L'intelligence artificielle s'impose comme un nouvel outil d'aide à l'investissement pour les Français, en particulier chez les jeunes épargnants, mais augmente fortement le risque d'escroqueries en ligne, a mis en garde, jeudi 28 mai, l'Autorité des marchés financiers (AMF). Une étude de l'AMF publiée en février a montré que 11% des Français utilisent déjà l'intelligence artificielle comme source d'information pour choisir leurs investissements, en complément de conseils d'établissements financiers ou pour compléter leurs propres recherches.
«C'est loin derrière le conseiller bancaire ou le conseil financier», mais «c'est davantage que les réseaux sociaux ou les influenceurs», a précisé France Mayer, directrice des relations avec les épargnants et de leur protection au sein de l'AMF, lors d'une conférence de presse à l'occasion de la publication du rapport annuel 2025 de l'institution. Le gendarme boursier relève cependant une «fracture générationnelle» avec 19% des moins de 35 ans qui utilisent l'IA, contre seulement 4% pour les plus de 55 ans.
Avec l'IA, l'essor des arnaques en ligne
Fait notable, le recours à l'IA comme unique source d'information reste très marginal : seulement 5% des Français y ont recours de façon exclusive. «L'IA est également utilisée pour mieux comprendre les placements, pour trouver plus facilement des informations sur les produits, sur le niveau des risques, sur le niveau des frais, par exemple», mais aussi «pour s'informer sur l'actualité des marchés financiers et trouver aussi un placement adapté à ses besoins», a détaillé France Mayer. En interne, «l'AMF elle-même tire déjà parti de l'intelligence artificielle pour renforcer ses capacités de détection des opérations anormales et de surveillance des marchés, donc en matière d'abus de marché», a souligné la présidente de l'institution, Marie-Anne Barbat-Layani.

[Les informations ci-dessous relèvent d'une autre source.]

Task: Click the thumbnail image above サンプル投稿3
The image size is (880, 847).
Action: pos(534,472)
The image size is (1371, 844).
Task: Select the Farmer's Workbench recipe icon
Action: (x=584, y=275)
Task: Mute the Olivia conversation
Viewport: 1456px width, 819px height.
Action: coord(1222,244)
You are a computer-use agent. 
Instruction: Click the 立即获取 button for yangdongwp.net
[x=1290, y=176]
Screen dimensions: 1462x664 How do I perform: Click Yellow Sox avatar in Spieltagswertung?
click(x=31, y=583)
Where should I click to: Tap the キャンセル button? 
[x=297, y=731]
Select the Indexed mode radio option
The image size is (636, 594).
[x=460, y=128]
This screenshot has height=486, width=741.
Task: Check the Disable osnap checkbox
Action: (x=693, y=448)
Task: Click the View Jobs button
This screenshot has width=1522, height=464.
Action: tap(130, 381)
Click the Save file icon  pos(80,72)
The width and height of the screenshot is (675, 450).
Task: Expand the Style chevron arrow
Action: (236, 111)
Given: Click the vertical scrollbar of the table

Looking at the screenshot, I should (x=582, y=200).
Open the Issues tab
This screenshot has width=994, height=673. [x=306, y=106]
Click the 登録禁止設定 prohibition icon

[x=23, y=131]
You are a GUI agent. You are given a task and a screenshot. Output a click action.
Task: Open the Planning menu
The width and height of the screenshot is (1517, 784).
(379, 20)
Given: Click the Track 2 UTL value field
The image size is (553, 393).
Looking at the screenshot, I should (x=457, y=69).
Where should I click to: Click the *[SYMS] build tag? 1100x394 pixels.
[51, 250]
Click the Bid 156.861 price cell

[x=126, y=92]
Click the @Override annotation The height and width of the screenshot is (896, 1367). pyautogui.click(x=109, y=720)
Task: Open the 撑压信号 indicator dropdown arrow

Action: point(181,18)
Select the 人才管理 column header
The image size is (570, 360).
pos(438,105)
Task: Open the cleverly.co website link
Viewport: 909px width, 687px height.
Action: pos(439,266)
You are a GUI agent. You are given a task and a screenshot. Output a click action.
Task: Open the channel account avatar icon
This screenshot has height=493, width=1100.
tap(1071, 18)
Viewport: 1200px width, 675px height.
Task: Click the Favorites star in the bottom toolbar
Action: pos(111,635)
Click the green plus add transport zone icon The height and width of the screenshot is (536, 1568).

Le recours croissant à l'intelligence artificielle fait émerger de nouveaux risques pour les investisseurs, avec notamment les arnaques en ligne qui «pullulent», a averti le régulateur. «L'intelligence artificielle commence à être fréquemment utilisée soit pour créer des sites clones: des faux sites de revues de presse, des faux journaux qui sont extrêmement bien faits», a ajouté France Meyer. Autre pratique en plein essor : l'IA facilite l'usurpation d'identité avec à la création de fausses images mettant en scène des régulateurs, responsables politiques ou des personnalités médiatiques recommandant des placements frauduleux. Face à la généralisation de ces nouvelles pratiques, l'AMF a réaffirmé son engagement en matière d'éducation financière et de protection des investisseurs.